Speaking at the E3 expo in LA, which in 2015 has been dominated by announcements of sequels and remakes, Josh Holmes of 343 said his new title had plenty to offer.
"With Halo 5: Guardians we're really pushing things," he said.
Among the titles announced at the annual event in Los Angeles are Gears of War 4, Fallout 4 and Forza 6.
Long-running "triple-A" titles often mean big money for developers, but those behind the games deny they're cashing in.
"We're introducing new mechanics, we're introducing new characters," Holmes said.
"New worlds to explore pushing boundaries of our multiplayer experience, so it's important to us to innovate while still maintain the essence of what Halo is."
A new Tomb Raider game and a remake of the classic role play adventure Final Fantasy VII have also been announced at E3.
Chuck LeShae, creative director of The Coalition, the studio behind Gears of War 4, suggests big titles help push the boundaries in gaming.
"Big triple-A products like Gears of War really show off what the system can do, and that's not possible with a smaller team.
"So when you're really doing a triple-A franchise it allows you to really push the limits of a platform in a way you couldn't do otherwise."
Alongside the familiar names though, both Microsoft and Sony devoted significant time to new games at their showpiece press conferences.
Among them, Dreams for the PlayStation 4 was introduced by Media Molecule, the studio behind Little Big Planet and Tearaway.
And Microsoft showed off ReCore, a brand new world from the maker of Metroid Prime.

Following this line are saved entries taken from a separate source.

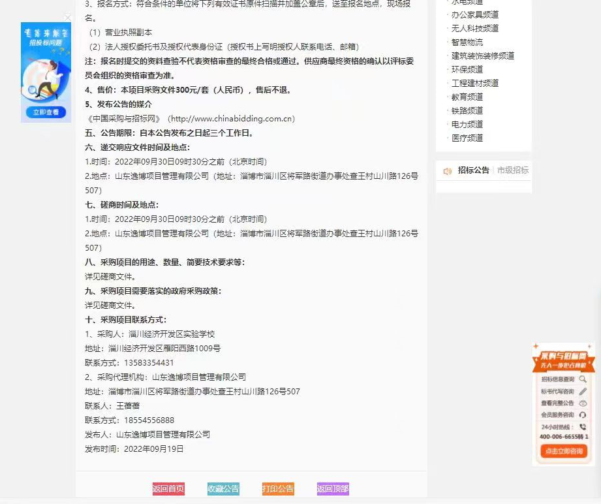The height and width of the screenshot is (504, 601).
Task: Click the magnifier icon beside 招标信息查询
Action: [583, 379]
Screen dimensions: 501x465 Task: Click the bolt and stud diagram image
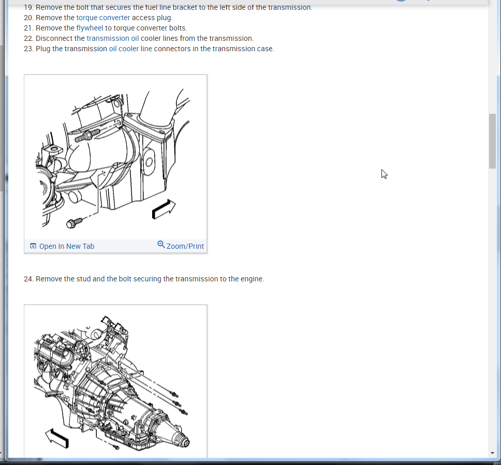115,157
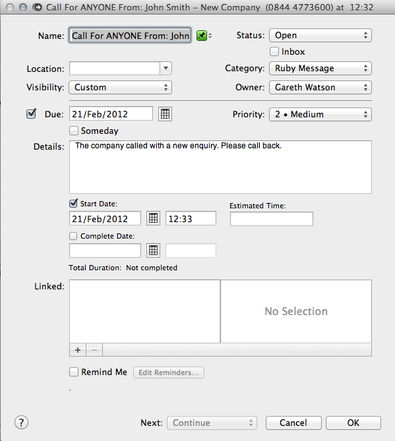Expand the Location combo box arrow
Image resolution: width=395 pixels, height=441 pixels.
(166, 69)
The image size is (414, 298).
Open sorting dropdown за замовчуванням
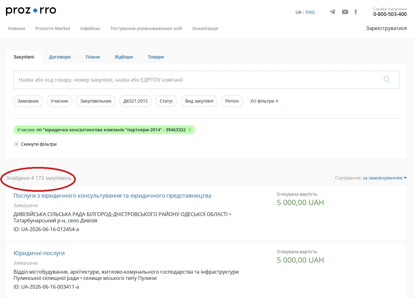(x=385, y=178)
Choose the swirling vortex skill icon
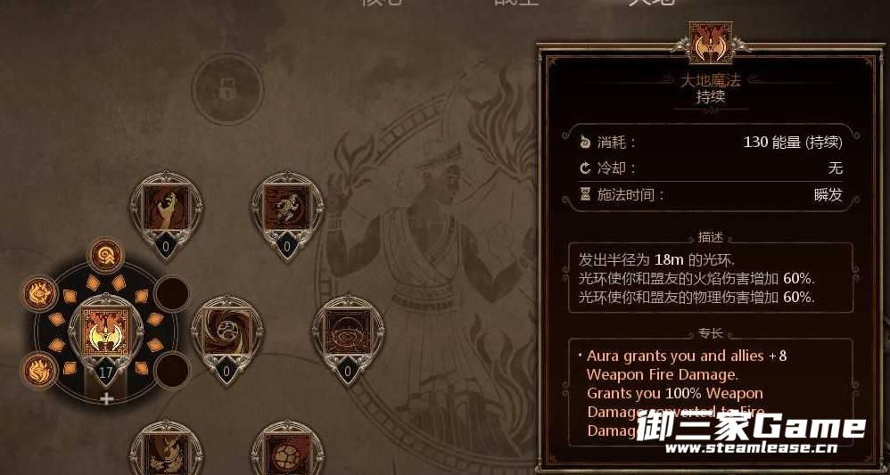This screenshot has height=475, width=890. 227,332
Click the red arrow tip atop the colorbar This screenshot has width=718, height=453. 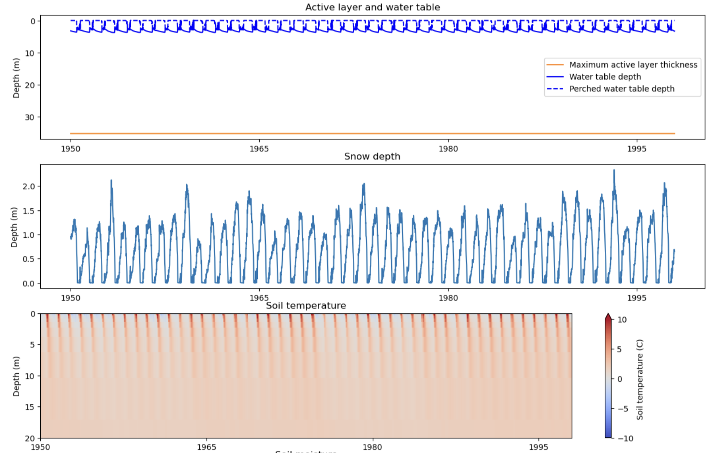tap(608, 317)
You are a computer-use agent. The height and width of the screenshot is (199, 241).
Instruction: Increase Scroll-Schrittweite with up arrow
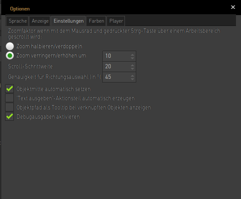132,65
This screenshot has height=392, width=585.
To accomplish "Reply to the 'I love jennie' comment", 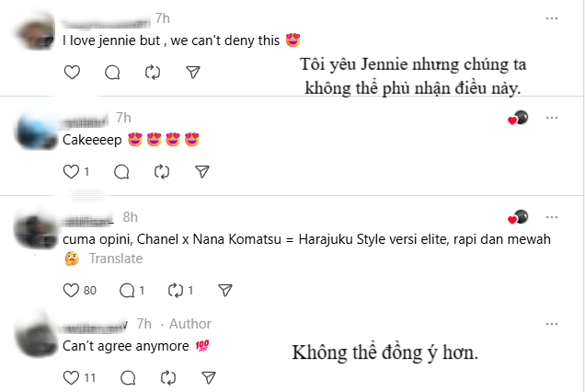I will pos(112,72).
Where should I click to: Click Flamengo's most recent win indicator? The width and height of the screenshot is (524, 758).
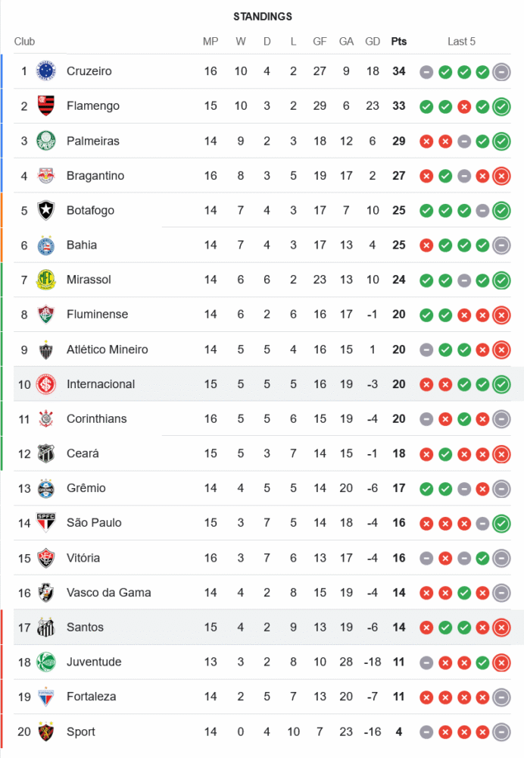coord(501,106)
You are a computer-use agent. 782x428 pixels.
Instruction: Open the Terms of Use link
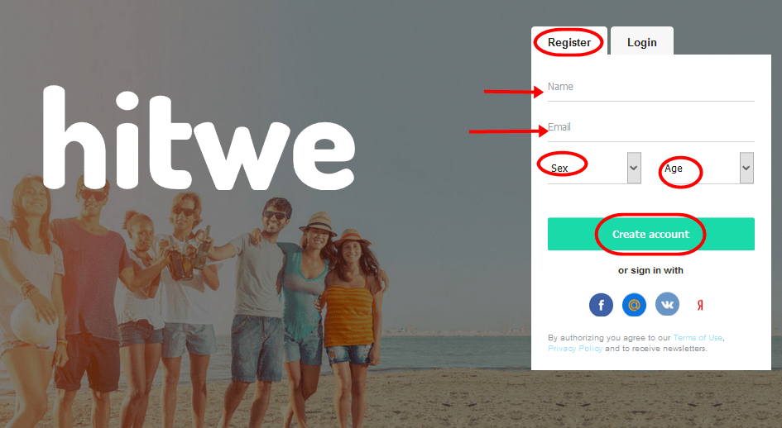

"Indie developers are vital for the industry," Ray Davis from Epic Games told Newsbeat.
His company makes the Unreal engine, the technology used by many developers to build new games.
"Because these big games and franchises become so big and have so much momentum it becomes very challenging for teams to branch out and try new things.
"Small teams and indies have the freedom and ambition to go after these new things and new spaces and push the definition of what a game can be," he added.
A successful franchise is lucrative for studios - Call of Duty has made $10bn (£6.42bn) since it launched in 2003.
Also, healthy sales figures demonstrate there is clearly an appetite from gamers for more of the same.
"It's about making money sadly," said gaming journalist Julia Hardy.
"It's a safe bet making a sequel for a franchise that's been around before.
"Like film and music, so yes you have to be creative, but you have to make money to keep doing what you're doing."
Among the independent developer community in the UK, there doesn't seem to be much concern about the dominance of sequels.
Chuck LeShae from The Coalition is confident that the balance between new games and long-running titles is about right.
"If you start with large franchises like Halo and Gears of War it doesn't mean there's not other opportunities for you.
"If you love gaming you can find a game to satisfy your needs."